L'accord ne prévoit pas de clause d'assistance en cas de menace ou d'agression extérieure ni de crise interne.

Les domaines de la coopération, évoqués à l'article 3, sont variés et peuvent notamment concerner la politique de défense et de sécurité, l'organisation et le fonctionnement des armées, la recherche et le développement dans le domaine de l'armement, la gestion des ressources humaines ou encore la médecine militaire. La coopération peut prendre différentes formes, précisées à l'article 4, en particulier échanges, visites, actions diverses de formation, participation d'observateurs à des exercices militaires et à des manoeuvres, ou encore coopérations entre institutions et unités militaires scientifiques et techniques des deux Parties. Il est par ailleurs prévu que les modalités de mise en oeuvre de l'accord peuvent être définies par voie d'accords ou d'arrangements particuliers.

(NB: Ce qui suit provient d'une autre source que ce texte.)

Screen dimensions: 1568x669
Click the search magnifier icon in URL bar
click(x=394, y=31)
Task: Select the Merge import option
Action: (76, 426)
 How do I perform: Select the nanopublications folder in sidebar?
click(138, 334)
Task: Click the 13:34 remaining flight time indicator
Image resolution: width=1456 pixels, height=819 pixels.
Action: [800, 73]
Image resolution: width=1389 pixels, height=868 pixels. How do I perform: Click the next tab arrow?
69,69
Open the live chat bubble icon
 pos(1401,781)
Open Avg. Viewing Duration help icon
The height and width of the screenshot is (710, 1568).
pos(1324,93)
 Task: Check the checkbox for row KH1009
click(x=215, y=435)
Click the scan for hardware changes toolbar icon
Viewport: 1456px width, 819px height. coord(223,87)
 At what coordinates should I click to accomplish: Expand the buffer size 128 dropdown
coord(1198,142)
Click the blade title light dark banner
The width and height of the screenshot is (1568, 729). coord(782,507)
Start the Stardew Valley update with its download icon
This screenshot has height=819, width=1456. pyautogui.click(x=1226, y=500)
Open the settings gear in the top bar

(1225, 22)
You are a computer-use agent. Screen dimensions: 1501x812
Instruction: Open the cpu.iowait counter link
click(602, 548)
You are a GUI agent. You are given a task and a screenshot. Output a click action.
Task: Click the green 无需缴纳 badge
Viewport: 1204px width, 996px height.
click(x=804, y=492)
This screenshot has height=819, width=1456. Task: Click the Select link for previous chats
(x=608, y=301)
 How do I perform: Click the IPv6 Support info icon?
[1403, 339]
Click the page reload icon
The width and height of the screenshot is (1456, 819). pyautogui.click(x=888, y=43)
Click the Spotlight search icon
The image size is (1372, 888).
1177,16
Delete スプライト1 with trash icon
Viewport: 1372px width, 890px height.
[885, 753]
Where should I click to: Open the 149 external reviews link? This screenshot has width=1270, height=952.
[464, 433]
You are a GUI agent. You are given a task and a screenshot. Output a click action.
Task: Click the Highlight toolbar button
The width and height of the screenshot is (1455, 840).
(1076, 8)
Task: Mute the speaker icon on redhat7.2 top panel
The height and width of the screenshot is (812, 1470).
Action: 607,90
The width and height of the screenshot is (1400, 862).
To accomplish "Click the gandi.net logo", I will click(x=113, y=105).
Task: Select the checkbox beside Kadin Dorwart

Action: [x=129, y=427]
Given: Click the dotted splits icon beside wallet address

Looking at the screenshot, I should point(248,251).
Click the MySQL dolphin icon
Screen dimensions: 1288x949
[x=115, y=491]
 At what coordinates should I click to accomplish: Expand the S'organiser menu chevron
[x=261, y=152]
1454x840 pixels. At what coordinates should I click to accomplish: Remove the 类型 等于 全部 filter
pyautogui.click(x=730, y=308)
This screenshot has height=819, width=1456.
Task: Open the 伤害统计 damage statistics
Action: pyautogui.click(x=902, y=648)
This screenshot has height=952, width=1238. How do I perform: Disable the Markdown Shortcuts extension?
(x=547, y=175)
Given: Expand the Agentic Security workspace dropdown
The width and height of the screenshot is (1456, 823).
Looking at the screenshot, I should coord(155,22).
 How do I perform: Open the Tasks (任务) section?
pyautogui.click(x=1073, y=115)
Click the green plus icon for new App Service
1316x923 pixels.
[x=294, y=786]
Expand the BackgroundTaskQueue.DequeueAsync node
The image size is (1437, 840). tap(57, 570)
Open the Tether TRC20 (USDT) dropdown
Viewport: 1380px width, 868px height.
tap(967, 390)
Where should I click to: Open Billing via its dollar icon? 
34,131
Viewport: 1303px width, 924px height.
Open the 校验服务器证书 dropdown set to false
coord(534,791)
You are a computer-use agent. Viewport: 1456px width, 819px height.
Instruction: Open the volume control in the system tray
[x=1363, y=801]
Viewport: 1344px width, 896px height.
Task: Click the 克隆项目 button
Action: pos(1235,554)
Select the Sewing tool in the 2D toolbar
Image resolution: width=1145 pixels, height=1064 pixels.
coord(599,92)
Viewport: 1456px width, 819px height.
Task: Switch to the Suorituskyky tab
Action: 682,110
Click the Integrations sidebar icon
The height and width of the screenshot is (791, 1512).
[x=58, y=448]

L'accord prévoit en outre la tenue de réunions régulières entre représentants des états-majors des Parties afin de dresser le bilan de la coopération mise en oeuvre au cours de l'année écoulée et de rechercher les moyens de développer la coopération bilatérale en matière de défense et d'en coordonner la mise en oeuvre (article 7). Co-présidée par un responsable des armées de chacune des Parties, cette réunion se tient alternativement en France et en Croatie. Coté français, y participe un représentant du ministère des Affaires étrangères (direction de la coopération de sécurité et de défense) pour les sujets le concernant.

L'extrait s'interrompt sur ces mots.